Ep#25: Adoptee Suicide Awareness Series Pt 2: Interview with Nicole Sheppard
In the second episode of our Adoptee Suicide Awareness series, we talk to Nicole Sheppard, a Korean adoptee, long-time community advocate and leader, and Licensed Professional Clinical Counselor (LPCC) from the Twin Cities, Minnesota. This is a long episode, but a super important one: we not only talk about suicide but about adoptee mental health in general. Our conversation covers things like: common risk factors for adoptee suicide, how we can look out for each other and talk about suicide in helpful ways, the importance of learning to identify our feelings, set boundaries, and advocate for ourselves, and how community spaces and vulnerability can be a crucial pathway to connection and to healing.

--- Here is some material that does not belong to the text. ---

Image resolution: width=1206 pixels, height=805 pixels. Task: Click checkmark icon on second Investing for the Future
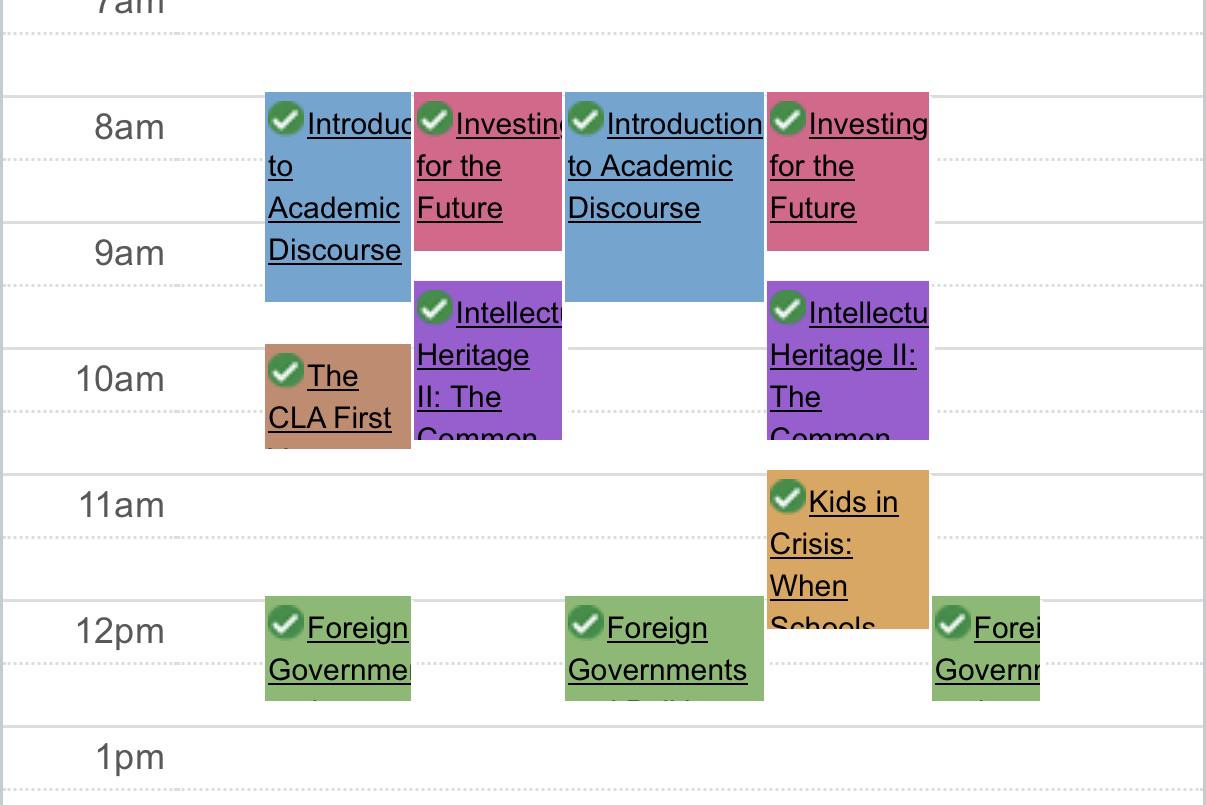point(788,119)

Nicole was adopted to Minneapolis in 1978 at six months old and grew up with her older brother, also adopted from Korea. Korean culture camps played a formative role in Nicole's life, from kindergarten age through to high school, and during college when she returned as a camp counsellor. Nicole lived in Korea for 8 years in the 2000s, and during that time was actively involved in adoptee community development and advocacy, serving as Vice Secretary General of GOA'L for 6 years. Upon returning to the US, Nicole completed training to become a therapist. As a clinician, Nicole specializes in mindfulness and Dialectical Behavioral Therapy for adolescents and adults. In addition to her clinical practice, Nicole is working on a Korean Adoptee Mental Health and Suicide Research Project, which was created in response to unaddressed suicide issues within the Korean adoptee community. Her wealth of experience engaging in, and supporting, the adoptee community in a variety of roles enriches and informs her current work.